Era uma noite fria em Cambridge quando C.P. Snow subiu ao palco para apresentar sua palestra de 1959, intitulada “As Duas Culturas e a Revolução Científica”. Ele começou com uma observação intrigante: enquanto caminhava pelos corredores da universidade, era evidente para ele que cientistas e humanistas quase nunca se encontravam, muito menos conversavam. Nesse discurso, Snow chamou a atenção para a crescente divisão entre as ciências e as humanidades, uma fragmentação que ele acreditava ser prejudicial à solução de problemas globais e ao avanço do conhecimento humano como um todo. Snow, ele próprio um cientista e romancista, estava numa posição única para observar a falta de comunicação e compreensão mútua entre esses dois grandes domínios do saber. É o que acontece um pouco dentro de nós e entre nós: vivemos muito entre duas culturas.

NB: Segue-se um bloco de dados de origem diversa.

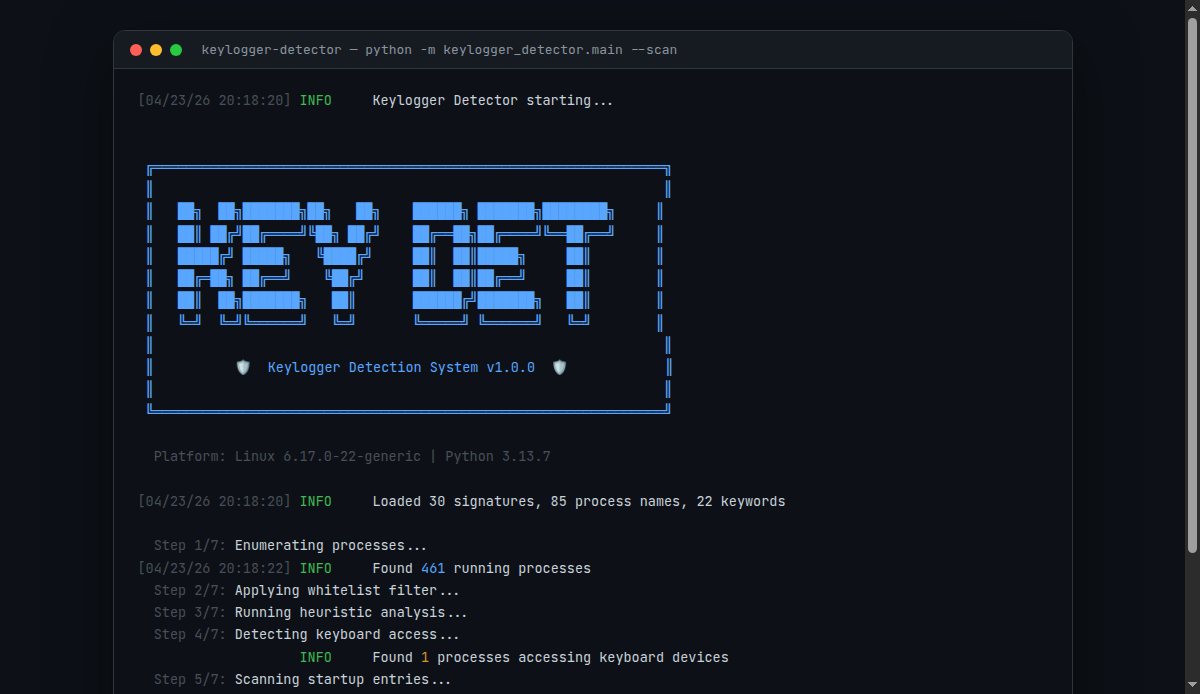
Task: Click the Keylogger Detection System v1.0.0 text
Action: 400,367
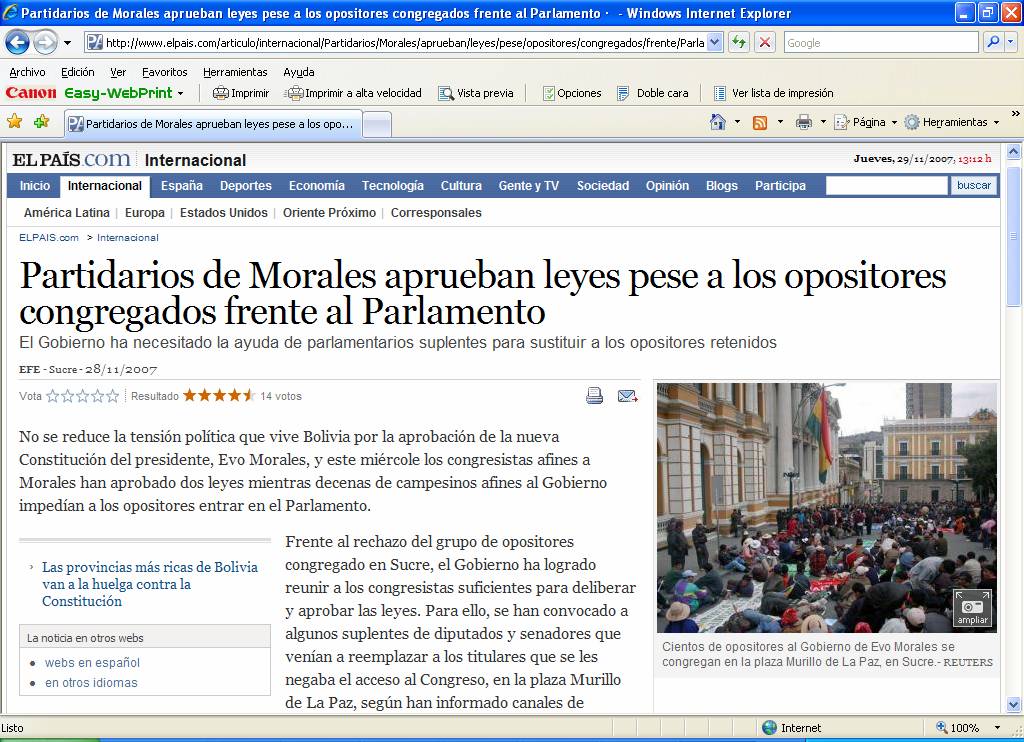Image resolution: width=1024 pixels, height=742 pixels.
Task: Print article using printer icon by votes
Action: coord(594,396)
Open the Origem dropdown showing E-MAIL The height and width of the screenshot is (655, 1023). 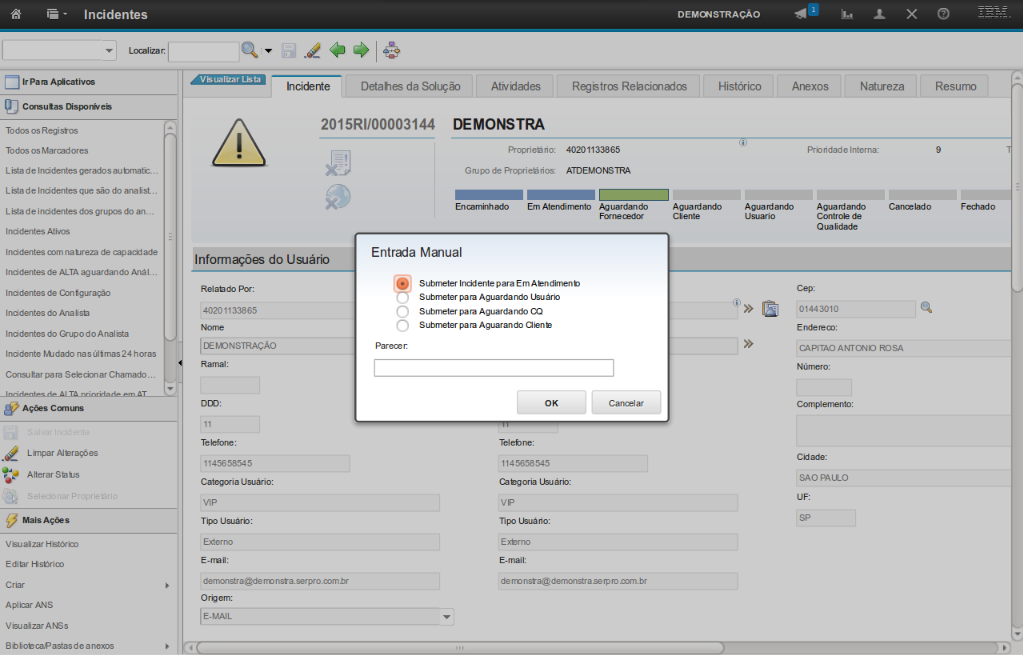coord(447,617)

Na perspectiva de Snow, as “duas culturas” representavam dois universos intelectuais distintos: de um lado, os cientistas, com sua abordagem empírica e quantitativa; do outro, os intelectuais literários e humanistas, que privilegiam a análise qualitativa e o valor subjetivo da experiência humana. Ele argumentou que essa divisão não apenas dificultava o diálogo entre os especialistas de cada área, mas também criava uma lacuna cultural que afectava a sociedade em geral, uma vez que as soluções para muitos dos problemas mais urgentes da humanidade exigiam uma compreensão que envolve as disciplinas científicas e a humanistas, de modo a podermos ir para além dessas se quisermos, realmente, compreender a realidade e o nosso lugar no cosmos.

Um exemplo usado por Snow para ilustrar essa divisão foi o das questões técnicas e científicas enfrentadas durante a Revolução Industrial e o papel crucial que a alfabetização científica desempenha no progresso. Ele argumentava que uma sociedade incapaz de unir as ciências e as humanidades arriscava-se a se tornar tecnologicamente obsoleta ou eticamente descuidada, pois tanto o avanço científico quanto as considerações morais e culturais são essenciais para um progresso sólido da humanidade enquanto universo consciente de si mesmo. Porém, neste século e com a emergência da Inteligência Artificial, parece que estamos longe de estar tecnologicamente obsoletos, mas a polarização que vemos em muitos países manifesta como somos ainda uma sociedade eticamente descuidada.

A ideia da história humana desenrolar-se entre “Duas Culturas” pode significar muitas coisas e gera um certo debate. Alguns apontaram que Snow simplificou exageradamente as diferenças entre as disciplinas e negligenciou as áreas de intersecção, como a filosofia da ciência ou os estudos sociais da tecnologia. Outros argumentaram que a divisão descrita por ele apenas se intensificou nas décadas subsequentes, com a crescente especialização académica e a expansão de sub-disciplinas isoladas. Por outro lado, a obra de Snow também inspirou iniciativas para superar essa divisão.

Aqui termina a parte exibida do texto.